A Wrinkle in Time combines a popular American children’s book with Oprah Winfrey and the landscape around Wanaka.
In A Wrinkle in Time, filmed around Wanaka, delinquent schoolgirl Meg (Storm Reid) has never been the same since her father vanished. She and younger brother Charles Wallace (Deric McCabe), get bullied at school, possibly because of their interest in time and space.
It seems Dad has cracked the Fifth Dimension and then vanished up his own plot device.
Or did he? Enter a mysterious, mystical woman called Mrs Whatsit (Reese Witherspoon), dressed like a Christmas cake, and running the risk of wearing out her welcome with old vaudeville routines about Mrs Whatsit, Mrs Who and Mrs Which.
She invites Meg, boyfriend Calvin and Charles Wallace to follow the Yellow Brick Road.
Belatedly, leading “wise woman” Mrs Which – get it? – Oprah Winfrey arrives with Mrs Who, and they explain more stuff to our bewildered trio.
And under the Fifth Dimension, A Wrinkle in Time is mostly made up of dollops of The Wizard of Oz, with occasional side orders of The Neverending Story.
Fantasy stories are notoriously tricky things to pull off, particularly when the story-teller is new to the game.
Director Ava Duvernay’s background is mostly documentaries, though she took a slight detour when she made the Martin Luther King drama Selma.
I don’t think Duvernay’s got a fantasy bone in her body, though she gamely goes from chapter to chapter of A Wrinkle in Time hoping the performances, or the newly racially-diverse characters might bring something to the party.
The story’s events and whiplash changes of tone pretty much re-define the word “random”. What’s the point of the Stepford Wives? Why does one of the three magical beings turn into a flying daffodil?
And fatally, the villain of the piece isn’t a simple Wicked Witch of the West but something far less clearly defined - it’s The Nothing of The NeverEnding Story .
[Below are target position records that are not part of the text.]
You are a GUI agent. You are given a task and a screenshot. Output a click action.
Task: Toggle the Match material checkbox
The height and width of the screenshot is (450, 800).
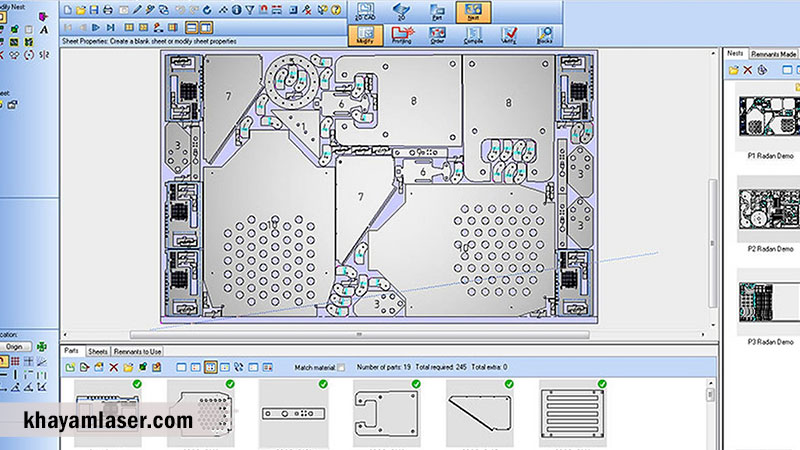click(x=342, y=368)
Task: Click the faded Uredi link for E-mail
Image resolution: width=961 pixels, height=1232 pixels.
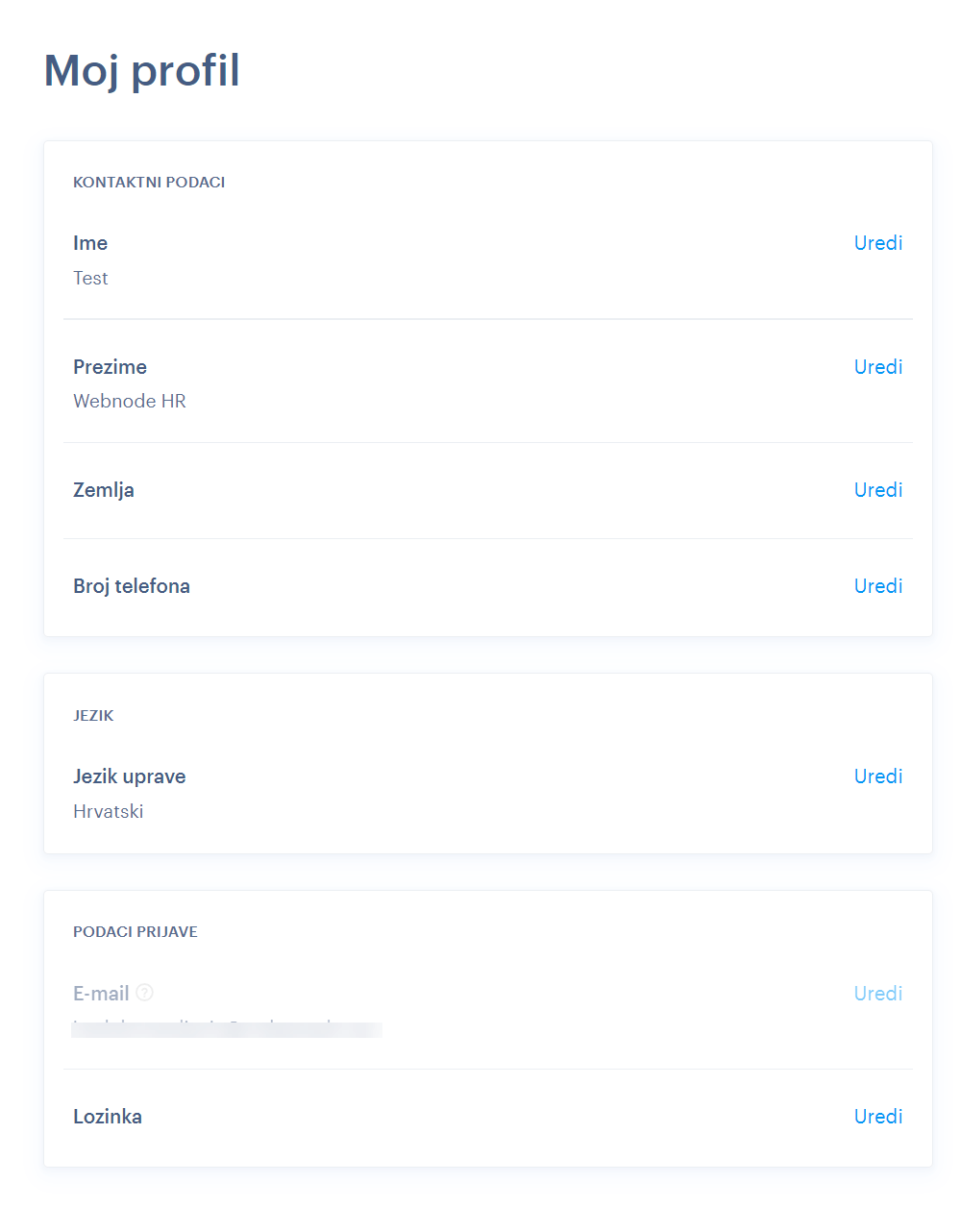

As any fantasy fan could tell you, it’s impossible to get excited when the villain is as impersonal as this.
I can understand there are a lot of reasons to make A Wrinkle in Time. Just not very convincing ones to go and see it. It’s a story of a multi-racial group of kids whisked off to a new, if rather wobbly, dimension. And it’s based on a book that as required reading at many US schools is well known there.
A Wrinkle in Time has been made by a keen group of people, actively encouraged to offer an Afro-American slant, whatever that is. And it gives Oprah Winfrey the chance to dress up in something that looks like a pile of laundry. At the end of a grumpy two hours at the cinema it felt like too much time spent at a movie with altogether too many wrinkles.